Suppose we have paths: [1, 2, 3, 4] [4, 1, 2, 3] [1, 2, 3, 5] We binary search for the longest length. The shortest path length is 4.

  • Guess length L = 3.
  • Array 1 subpaths of length 3: [1, 2, 3], [2, 3, 4]. We hash these.
  • Array 2 subpaths of length 3: [4, 1, 2], [1, 2, 3]. We see the hash for [1, 2, 3] matches.
  • Array 3 subpaths of length 3: [1, 2, 3], [2, 3, 5]. Hash for [1, 2, 3] matches here too! Since [1, 2, 3] is in all arrays, length 3 is possible. We would then try to guess a larger length (like 4). Since [1, 2, 3, 4] isn't in array 3, 4 fails. The maximum length is 3.

Common mistakes candidates make

The biggest obstacle is hash collisions.

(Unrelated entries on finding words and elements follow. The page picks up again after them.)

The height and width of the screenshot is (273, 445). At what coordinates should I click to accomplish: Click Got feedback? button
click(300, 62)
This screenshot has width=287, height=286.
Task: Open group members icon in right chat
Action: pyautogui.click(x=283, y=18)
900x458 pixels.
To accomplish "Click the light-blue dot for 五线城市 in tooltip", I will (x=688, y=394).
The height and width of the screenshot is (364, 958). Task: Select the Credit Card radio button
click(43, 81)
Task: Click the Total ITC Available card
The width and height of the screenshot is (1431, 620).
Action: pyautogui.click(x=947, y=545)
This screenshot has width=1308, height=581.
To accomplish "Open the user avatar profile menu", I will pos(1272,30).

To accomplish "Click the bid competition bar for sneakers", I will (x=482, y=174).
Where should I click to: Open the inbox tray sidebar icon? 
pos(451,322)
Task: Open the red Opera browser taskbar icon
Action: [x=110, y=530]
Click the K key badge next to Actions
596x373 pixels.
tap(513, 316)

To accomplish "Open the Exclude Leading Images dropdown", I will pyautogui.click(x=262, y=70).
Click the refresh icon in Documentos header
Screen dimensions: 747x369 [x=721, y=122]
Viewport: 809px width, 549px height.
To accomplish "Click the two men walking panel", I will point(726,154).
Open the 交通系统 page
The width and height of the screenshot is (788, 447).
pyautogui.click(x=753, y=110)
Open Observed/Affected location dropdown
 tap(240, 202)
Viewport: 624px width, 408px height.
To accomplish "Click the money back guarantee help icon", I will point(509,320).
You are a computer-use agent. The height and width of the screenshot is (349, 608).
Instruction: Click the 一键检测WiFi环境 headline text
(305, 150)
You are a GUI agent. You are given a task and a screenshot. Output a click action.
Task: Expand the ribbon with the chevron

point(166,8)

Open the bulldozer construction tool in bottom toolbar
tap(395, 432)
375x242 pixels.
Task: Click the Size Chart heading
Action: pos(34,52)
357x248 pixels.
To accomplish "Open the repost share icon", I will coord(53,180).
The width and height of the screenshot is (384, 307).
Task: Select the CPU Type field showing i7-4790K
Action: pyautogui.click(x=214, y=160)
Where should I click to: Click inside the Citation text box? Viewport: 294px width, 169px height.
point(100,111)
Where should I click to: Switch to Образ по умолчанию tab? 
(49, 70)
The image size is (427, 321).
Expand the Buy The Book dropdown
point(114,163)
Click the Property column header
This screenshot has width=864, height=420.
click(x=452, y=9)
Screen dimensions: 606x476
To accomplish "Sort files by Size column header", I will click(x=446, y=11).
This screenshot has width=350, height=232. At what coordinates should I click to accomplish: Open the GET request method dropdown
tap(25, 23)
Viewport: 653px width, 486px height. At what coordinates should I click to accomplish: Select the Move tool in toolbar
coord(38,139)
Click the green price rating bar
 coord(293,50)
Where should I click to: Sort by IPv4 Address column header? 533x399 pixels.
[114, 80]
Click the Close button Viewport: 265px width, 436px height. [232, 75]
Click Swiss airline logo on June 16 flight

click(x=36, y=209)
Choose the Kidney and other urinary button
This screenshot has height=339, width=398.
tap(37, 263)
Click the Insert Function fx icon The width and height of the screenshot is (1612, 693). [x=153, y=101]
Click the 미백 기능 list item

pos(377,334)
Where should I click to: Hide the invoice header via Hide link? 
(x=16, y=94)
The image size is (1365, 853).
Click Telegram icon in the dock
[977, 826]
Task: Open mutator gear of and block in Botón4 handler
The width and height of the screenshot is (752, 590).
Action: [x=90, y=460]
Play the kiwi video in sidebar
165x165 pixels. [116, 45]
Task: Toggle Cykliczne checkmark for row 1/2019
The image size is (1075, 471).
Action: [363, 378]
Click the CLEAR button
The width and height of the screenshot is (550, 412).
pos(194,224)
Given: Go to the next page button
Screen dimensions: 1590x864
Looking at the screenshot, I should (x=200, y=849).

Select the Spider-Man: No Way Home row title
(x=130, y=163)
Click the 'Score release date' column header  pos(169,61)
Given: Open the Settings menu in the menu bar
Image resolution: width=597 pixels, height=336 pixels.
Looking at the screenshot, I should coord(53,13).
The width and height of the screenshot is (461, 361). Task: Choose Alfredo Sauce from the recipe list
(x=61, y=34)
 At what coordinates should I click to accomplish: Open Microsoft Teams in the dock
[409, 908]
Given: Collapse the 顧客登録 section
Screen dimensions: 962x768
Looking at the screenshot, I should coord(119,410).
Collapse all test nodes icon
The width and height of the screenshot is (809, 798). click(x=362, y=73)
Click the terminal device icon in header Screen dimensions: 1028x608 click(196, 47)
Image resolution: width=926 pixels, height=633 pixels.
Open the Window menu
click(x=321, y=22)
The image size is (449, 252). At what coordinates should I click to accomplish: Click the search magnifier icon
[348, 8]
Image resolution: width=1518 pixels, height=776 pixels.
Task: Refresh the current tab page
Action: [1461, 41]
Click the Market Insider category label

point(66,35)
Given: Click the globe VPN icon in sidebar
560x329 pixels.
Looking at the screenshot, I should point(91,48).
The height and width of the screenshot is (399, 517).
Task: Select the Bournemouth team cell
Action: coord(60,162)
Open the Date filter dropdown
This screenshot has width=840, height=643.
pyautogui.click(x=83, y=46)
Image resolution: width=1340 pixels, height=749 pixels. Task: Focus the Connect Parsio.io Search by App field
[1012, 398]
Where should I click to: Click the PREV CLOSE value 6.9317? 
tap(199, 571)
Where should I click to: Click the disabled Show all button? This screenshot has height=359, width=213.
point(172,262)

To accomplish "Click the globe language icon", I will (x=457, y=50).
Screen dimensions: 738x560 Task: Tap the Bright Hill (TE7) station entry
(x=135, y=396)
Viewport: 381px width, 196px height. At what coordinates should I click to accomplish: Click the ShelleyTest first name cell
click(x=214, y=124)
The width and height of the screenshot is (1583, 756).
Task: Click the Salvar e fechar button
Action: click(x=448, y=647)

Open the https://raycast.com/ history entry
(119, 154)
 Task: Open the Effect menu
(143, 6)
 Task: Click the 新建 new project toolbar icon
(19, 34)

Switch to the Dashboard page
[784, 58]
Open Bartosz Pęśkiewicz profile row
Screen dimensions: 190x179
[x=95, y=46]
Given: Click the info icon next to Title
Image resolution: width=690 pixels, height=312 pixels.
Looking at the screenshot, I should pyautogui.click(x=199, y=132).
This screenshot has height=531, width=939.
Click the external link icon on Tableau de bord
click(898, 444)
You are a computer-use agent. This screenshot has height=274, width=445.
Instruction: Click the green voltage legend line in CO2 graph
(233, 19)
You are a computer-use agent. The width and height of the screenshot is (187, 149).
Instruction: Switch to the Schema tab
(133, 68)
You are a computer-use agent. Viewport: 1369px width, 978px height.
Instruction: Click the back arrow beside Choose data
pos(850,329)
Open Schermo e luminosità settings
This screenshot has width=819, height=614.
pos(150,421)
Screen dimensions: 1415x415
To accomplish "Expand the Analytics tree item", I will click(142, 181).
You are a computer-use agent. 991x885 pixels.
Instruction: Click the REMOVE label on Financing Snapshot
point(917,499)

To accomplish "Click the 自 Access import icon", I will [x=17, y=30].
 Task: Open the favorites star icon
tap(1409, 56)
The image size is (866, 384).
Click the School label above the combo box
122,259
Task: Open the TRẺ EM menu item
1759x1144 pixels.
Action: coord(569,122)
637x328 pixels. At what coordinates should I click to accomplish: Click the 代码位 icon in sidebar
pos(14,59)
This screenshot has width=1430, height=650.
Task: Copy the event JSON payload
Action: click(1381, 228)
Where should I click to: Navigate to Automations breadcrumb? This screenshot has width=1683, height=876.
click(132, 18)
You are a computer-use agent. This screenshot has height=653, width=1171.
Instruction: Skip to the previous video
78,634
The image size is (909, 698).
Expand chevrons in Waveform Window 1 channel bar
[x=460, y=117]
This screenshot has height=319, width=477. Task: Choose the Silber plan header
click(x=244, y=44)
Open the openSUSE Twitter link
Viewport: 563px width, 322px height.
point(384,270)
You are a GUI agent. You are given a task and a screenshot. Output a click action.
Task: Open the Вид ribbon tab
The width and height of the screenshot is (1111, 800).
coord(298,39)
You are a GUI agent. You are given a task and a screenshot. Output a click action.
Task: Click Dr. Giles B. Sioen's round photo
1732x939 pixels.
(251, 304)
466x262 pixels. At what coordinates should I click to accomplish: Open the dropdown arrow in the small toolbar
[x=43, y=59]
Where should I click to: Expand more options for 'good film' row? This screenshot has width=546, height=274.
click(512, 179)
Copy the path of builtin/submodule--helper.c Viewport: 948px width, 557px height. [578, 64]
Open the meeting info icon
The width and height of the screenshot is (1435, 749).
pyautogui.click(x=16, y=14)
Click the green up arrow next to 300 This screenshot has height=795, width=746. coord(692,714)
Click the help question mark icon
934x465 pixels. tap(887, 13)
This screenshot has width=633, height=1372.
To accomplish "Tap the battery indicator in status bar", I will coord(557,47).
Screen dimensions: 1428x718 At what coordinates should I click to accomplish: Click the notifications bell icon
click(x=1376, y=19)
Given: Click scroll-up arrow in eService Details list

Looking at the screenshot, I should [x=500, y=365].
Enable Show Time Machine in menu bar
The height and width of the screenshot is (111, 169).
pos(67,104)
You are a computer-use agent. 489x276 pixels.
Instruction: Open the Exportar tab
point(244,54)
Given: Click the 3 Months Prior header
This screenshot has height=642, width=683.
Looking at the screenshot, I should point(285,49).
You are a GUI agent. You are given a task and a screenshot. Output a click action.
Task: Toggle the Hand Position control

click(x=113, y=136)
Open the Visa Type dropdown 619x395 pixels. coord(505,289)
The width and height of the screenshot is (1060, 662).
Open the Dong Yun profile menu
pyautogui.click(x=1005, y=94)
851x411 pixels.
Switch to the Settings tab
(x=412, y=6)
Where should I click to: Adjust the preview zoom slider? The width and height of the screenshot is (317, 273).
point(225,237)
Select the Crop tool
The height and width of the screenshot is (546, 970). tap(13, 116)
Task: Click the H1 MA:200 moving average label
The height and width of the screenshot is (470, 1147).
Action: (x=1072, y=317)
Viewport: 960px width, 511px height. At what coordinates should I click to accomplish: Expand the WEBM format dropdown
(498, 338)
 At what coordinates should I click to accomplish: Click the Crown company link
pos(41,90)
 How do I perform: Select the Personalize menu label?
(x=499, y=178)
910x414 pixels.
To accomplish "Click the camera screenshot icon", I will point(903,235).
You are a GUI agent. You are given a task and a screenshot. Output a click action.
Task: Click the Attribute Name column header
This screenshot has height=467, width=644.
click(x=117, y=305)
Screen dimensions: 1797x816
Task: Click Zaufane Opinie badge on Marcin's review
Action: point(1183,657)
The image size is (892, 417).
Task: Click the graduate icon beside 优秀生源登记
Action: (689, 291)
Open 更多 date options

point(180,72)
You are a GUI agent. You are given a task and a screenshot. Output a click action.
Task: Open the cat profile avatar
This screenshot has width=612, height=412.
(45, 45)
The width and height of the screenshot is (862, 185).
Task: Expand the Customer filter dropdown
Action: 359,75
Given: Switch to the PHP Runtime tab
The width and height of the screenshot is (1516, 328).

Because the arrays can be very long and the values very large, using a single rolling hash with a standard modulus will inevitably result in two different subpaths producing the same hash, leading to false positives. Candidates often fail because they don't implement a Double Hash (hashing with two different prime moduli) or fail to double-check collisions when a hash match is found.

Interview preparation tip

If you encounter the Longest Common Subpath interview pattern, you need to be extremely confident with the Rabin-Karp algorithm. Practice writing a clean Rolling Hash function that updates in O(1)O(1) time as a window slides across an array. Understand how to manage large prime numbers to minimize collisions, as this is the crux of making the binary search approach viable.